**PROBLEM DETAILS**.
Copy every line from the data below in which the string "computer" can be found.

**GIVEN DATA**.
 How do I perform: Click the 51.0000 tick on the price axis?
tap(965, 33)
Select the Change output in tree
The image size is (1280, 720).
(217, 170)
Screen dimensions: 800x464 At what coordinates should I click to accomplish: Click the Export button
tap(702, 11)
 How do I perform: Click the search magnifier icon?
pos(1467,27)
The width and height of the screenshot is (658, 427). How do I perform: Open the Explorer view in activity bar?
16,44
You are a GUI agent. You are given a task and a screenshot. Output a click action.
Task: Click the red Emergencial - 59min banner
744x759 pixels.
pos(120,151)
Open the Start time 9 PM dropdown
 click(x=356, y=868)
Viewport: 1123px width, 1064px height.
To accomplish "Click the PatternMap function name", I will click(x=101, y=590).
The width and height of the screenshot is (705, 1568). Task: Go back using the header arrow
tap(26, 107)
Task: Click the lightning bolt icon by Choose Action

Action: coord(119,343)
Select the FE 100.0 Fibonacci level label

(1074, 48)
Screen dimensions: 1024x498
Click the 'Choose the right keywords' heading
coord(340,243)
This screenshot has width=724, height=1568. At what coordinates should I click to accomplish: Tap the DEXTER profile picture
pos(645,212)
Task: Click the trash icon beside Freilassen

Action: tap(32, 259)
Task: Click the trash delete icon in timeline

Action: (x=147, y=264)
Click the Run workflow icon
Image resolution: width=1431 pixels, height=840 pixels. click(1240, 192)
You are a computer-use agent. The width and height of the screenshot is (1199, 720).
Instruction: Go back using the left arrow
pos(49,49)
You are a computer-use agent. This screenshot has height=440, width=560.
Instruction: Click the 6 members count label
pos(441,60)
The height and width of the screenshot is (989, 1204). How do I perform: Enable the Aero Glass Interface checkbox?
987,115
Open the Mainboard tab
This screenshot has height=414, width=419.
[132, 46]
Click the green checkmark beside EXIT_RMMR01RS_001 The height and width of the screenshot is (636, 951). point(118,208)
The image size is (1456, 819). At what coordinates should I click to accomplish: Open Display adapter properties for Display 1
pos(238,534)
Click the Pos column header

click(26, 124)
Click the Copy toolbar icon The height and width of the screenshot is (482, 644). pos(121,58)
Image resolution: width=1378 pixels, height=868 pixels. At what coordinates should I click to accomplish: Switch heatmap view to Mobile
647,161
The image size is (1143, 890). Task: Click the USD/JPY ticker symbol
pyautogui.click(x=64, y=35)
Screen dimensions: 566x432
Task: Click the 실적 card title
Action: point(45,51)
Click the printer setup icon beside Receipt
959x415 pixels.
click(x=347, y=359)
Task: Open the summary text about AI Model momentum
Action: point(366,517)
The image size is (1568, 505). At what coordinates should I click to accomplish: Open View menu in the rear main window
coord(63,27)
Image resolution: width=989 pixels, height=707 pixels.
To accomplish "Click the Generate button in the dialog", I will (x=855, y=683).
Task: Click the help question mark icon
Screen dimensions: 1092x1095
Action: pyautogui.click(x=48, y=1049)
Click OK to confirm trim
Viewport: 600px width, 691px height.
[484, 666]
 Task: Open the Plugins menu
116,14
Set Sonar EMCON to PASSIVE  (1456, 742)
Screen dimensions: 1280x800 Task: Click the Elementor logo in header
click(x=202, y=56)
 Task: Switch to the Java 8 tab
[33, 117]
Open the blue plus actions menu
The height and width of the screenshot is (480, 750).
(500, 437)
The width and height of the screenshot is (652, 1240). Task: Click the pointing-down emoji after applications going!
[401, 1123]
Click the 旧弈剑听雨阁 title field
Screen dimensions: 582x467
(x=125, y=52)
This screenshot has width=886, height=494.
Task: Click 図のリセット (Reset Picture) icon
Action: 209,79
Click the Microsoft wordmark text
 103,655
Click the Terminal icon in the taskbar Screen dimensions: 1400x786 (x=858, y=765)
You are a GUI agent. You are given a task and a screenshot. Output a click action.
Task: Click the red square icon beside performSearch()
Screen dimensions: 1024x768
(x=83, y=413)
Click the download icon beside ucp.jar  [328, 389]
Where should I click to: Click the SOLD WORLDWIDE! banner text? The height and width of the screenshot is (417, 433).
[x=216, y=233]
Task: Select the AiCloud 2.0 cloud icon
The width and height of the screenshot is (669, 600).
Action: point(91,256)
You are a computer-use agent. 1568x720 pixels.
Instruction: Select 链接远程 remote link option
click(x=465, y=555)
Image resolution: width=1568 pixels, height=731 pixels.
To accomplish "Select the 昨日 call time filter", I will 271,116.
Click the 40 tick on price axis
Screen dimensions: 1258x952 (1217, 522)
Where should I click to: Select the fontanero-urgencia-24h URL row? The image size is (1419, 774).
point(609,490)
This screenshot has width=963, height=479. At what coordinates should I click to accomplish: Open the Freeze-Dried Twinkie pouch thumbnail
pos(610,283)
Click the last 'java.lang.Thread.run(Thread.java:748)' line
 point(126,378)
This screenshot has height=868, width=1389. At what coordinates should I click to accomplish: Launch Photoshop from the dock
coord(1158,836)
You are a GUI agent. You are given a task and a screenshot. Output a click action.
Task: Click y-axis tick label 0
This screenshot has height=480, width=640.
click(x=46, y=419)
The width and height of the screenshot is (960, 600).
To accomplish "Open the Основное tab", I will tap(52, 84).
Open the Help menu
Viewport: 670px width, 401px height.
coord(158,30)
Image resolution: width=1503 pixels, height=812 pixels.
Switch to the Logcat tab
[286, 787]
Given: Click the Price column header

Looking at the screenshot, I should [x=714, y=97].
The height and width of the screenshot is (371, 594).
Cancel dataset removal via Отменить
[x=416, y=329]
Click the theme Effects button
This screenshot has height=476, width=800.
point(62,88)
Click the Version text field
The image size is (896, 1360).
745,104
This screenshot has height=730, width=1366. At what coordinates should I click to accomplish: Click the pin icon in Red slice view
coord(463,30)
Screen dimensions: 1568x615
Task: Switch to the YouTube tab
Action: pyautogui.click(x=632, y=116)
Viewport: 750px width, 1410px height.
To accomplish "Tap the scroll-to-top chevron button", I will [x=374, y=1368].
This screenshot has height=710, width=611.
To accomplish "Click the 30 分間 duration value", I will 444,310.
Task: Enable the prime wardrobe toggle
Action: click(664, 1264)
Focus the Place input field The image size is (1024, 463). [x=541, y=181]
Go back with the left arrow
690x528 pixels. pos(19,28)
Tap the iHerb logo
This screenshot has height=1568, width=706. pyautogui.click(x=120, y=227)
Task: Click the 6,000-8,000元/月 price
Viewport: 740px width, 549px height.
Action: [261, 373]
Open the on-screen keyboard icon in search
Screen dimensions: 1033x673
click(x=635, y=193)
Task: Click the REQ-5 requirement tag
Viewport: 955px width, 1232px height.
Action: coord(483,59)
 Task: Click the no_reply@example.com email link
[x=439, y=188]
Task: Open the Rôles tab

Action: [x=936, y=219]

**WRITTEN RESPONSE**.
You are a computer-use agent. The width and height of the screenshot is (1199, 720).
You are a computer-use agent. This screenshot has height=440, width=560.
You are a computer-use agent. 1568x720 pixels.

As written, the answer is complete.